Laurence Philomène. Image tirée du film «LARRY (iel)» de Catherine Legault
Comprendre nos différences en vivant les mêmes émotions
Lors des tournages, la cinéaste a rencontré, par hasard, Mireille, la mère de Laurence, et elle lui a tendu la main pour discuter de sa perspective, à savoir comment elle vivait la transition de sa fille. Un peu plus tard, les deux parents de Laurence ont accepté d’offrir leurs témoignages.
«Je trouvais que c’était essentiel au film pour ouvrir sur la question. C’est sûr que quand quelqu’un choisit de faire une transition, c’est une décision personnelle, mais ça peut avoir un impact sur son entourage», a expliqué Catherine Legault. «Puis, ce n’est pas toutes les personnes trans qui sont accompagnées et supportées, qui ont l’amour de leur famille. Il y en a beaucoup qui sont exclus. Donc, je trouvais ça important de montrer que, malgré qu’il y ait des tensions et des difficultés, Laurence a quand même un cercle familial présent.»

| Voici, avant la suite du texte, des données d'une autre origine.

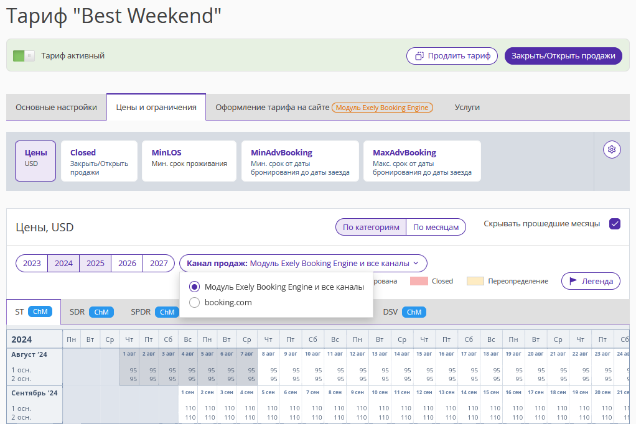
Task: Click the copy icon in Продлить тариф
Action: [419, 56]
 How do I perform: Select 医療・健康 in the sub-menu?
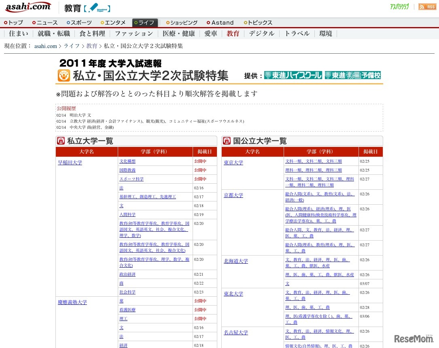[178, 34]
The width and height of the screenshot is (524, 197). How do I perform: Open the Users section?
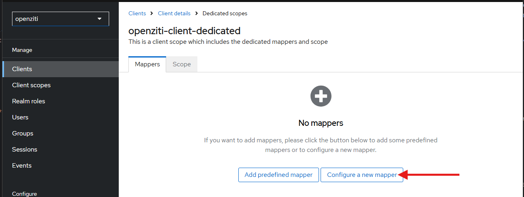[x=20, y=117]
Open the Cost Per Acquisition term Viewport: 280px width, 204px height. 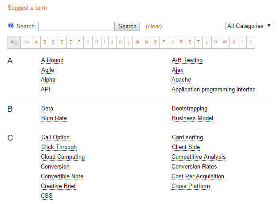click(198, 177)
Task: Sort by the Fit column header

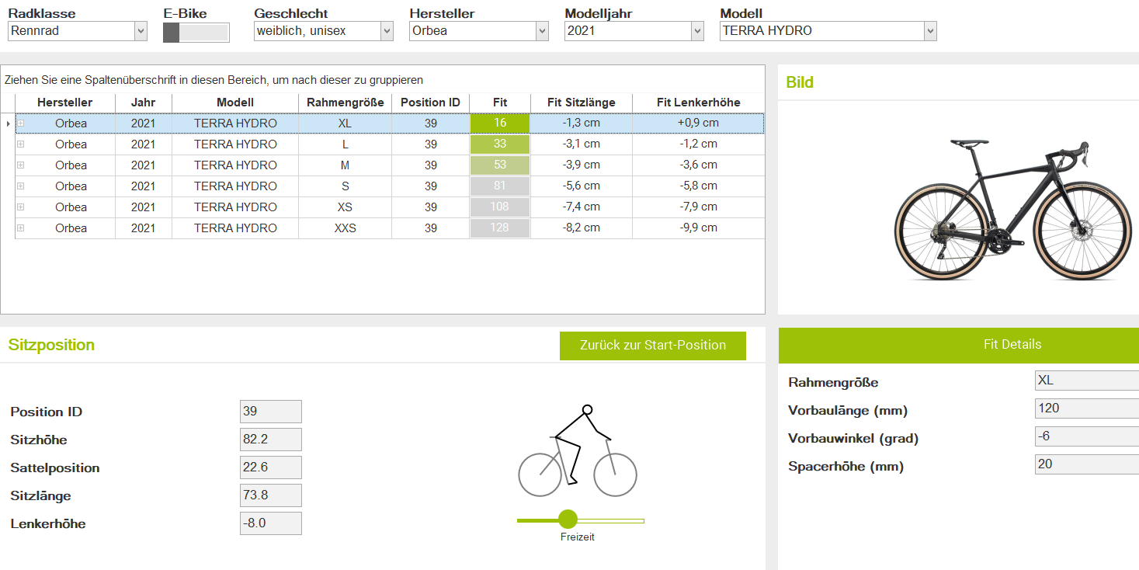Action: [499, 103]
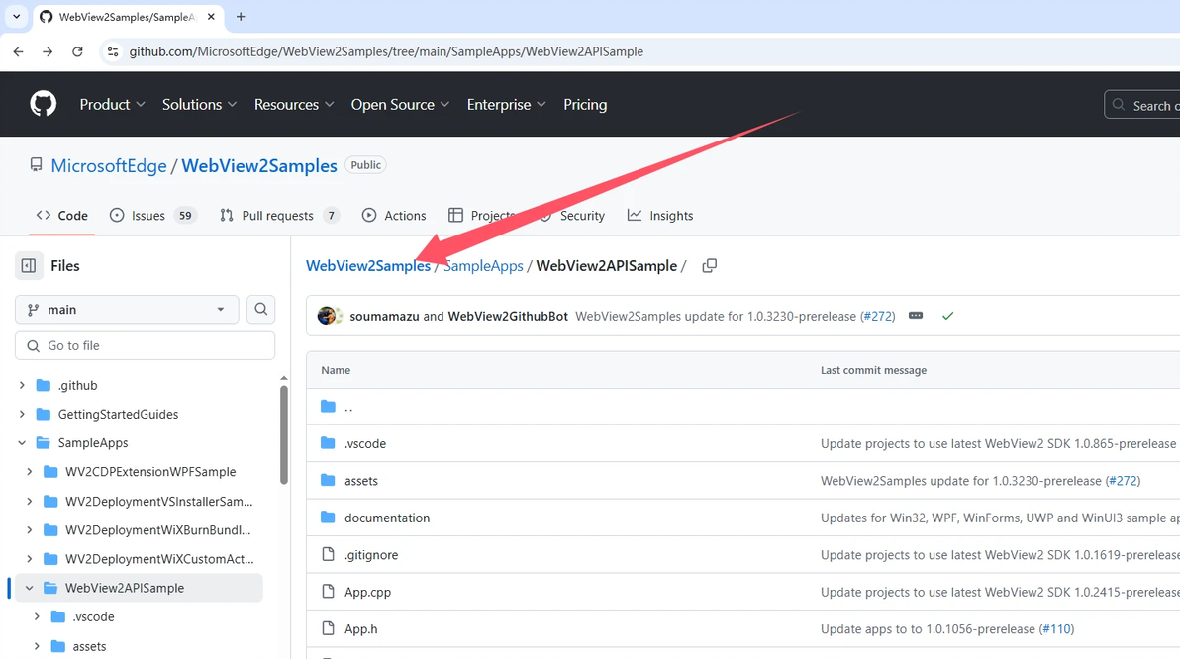Click the file tree scrollbar
The width and height of the screenshot is (1180, 659).
tap(284, 435)
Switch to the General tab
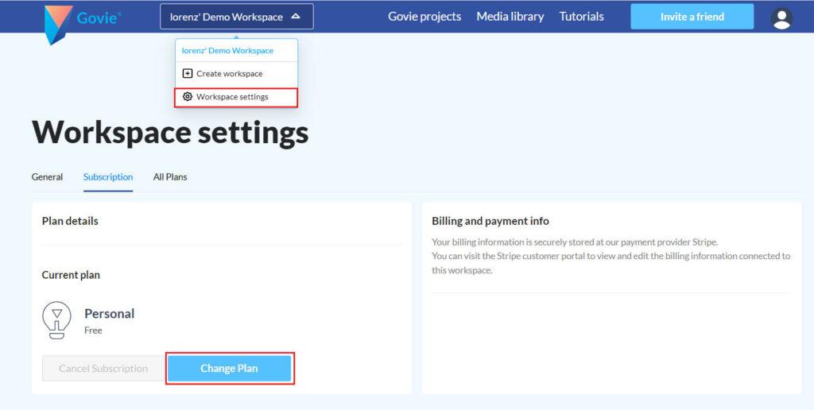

En juin 2022, iel s’est rendu à New York, en compagnie de Nina, afin d’exposer ses photographies lors d’un vernissage. Au même moment avait lieu le mouvement pro-vie. Les militant-es passaient sur la même rue pour défendre l’autonomie du corps, qui est d’ailleurs la thématique du film.

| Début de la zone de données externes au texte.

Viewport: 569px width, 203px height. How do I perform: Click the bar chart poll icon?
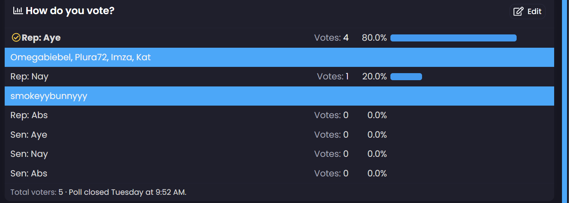18,11
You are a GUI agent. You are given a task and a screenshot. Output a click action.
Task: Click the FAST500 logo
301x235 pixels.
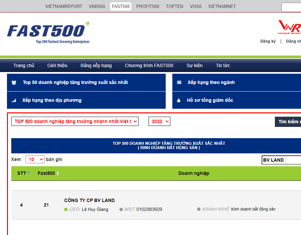(48, 32)
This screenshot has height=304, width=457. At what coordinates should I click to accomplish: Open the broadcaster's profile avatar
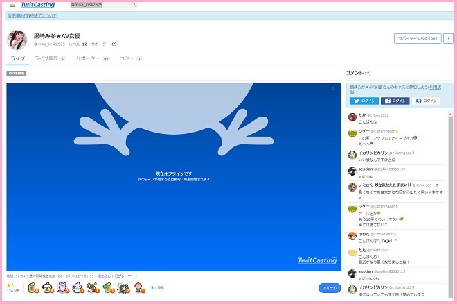pos(17,40)
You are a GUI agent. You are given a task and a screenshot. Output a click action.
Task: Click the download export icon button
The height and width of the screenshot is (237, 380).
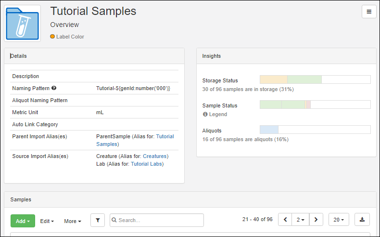click(x=362, y=220)
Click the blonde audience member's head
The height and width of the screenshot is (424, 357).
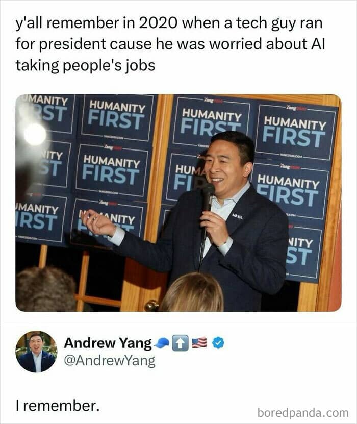[192, 292]
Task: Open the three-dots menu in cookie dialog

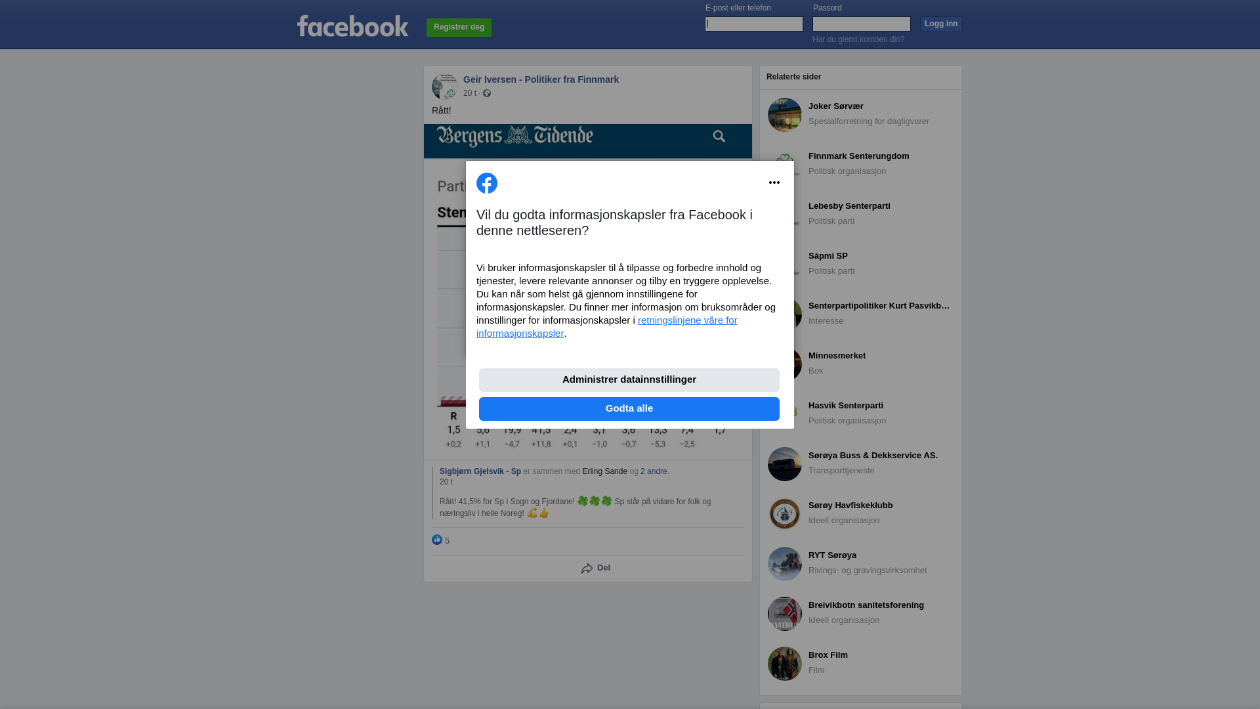Action: click(774, 183)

«Ce n’était que le début d’un mouvement plus grand! Souvent, c’est une scène dont les personnes cisgenres me parlent. Elles disent: “J’ai compris à ce moment-là les revendications des personnes trans”, parce qu’elles pouvaient faire une corrélation avec quelque chose qu’elles connaissaient un peu mieux», a soulevé la réalisatrice.
«Laurence dit souvent qu’iel préfère connecter les gens par ce qui leur ressemble et ce qui les rejoint plutôt que par leurs différences.»

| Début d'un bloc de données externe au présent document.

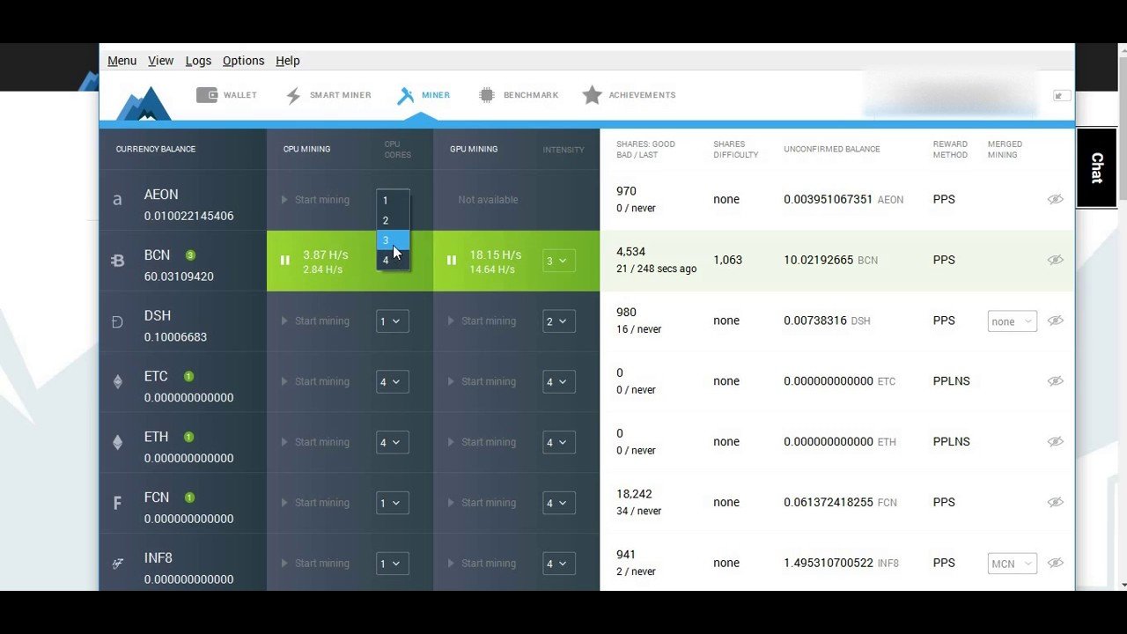
Task: Open merged mining dropdown showing MCN
Action: [1012, 563]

Laurence Philomène. Image tirée du film «LARRY (iel)» de Catherine Legault
Ouvrir ses horizons avec empathie
«J’espère que le film va parler à un public large, autant à des gens qui aiment des histoires humaines, des histoires artistiques, qu’à des gens de la communauté LGBTQ+. Puis, qu’il va, en quelque sorte, devenir un objet de résistance sociale et culturelle. Je souhaite que, peut-être, il puisse faire une différence en humanisant les réalités des personnes trans», a confié la réalisatrice sur ses intentions.
Comme elle nous l’a mentionné, l’un des défis de la non-binarité au Québec est son intégration à travers la langue, bien que le pronom «iel» ait été ajouté au dictionnaire Le Robert depuis 2021. «Il y a quelque chose de viscéral dans notre culture. La langue genrée fait partie du français. Il y a une atteinte qui vient ébranler beaucoup de francophones et qui soulève des questionnements», a-t-elle ajouté.
Plusieurs défis demeurent, mais c’est par l’ouverture et par l’empathie que les choses peuvent évoluer.
«Mireille a dit que le film et tout le processus du tournage l’ont aidée dans sa relation et dans sa compréhension de la transition hormonale de Laurence. Pour moi, un impact à ce niveau qui affecte les sujets mêmes du film, c’est le plus beau des cadeaux», a conclu Catherine Legault avec gratitude, en souhaitant que cette bienveillance se transmette à travers son film.
Le film Larry (iel) sera présenté en primeur au Ciné-campus de l’Université de Montréal le 1er avril en présence de Catherine Legault et de Laurence Philomène. La Première en salle aura lieu à la Cinémathèque québécoise le 4 avril en leur présence. Puis, plusieurs ciné-rencontres en compagnie des artistes sont prévues, notamment le 5 avril au Cinéma Moderne, le 6 avril à la Cinémathèque québécoise et le 12 avril au Cinéma Public à Montréal, le 10 avril au Cinéma Beaumont à Québec, et le 13 avril au Cinéma Princess à Cowansville. De plus, il fera partie de la programmation du Festival cinéma du monde de Sherbrooke le 11 avril.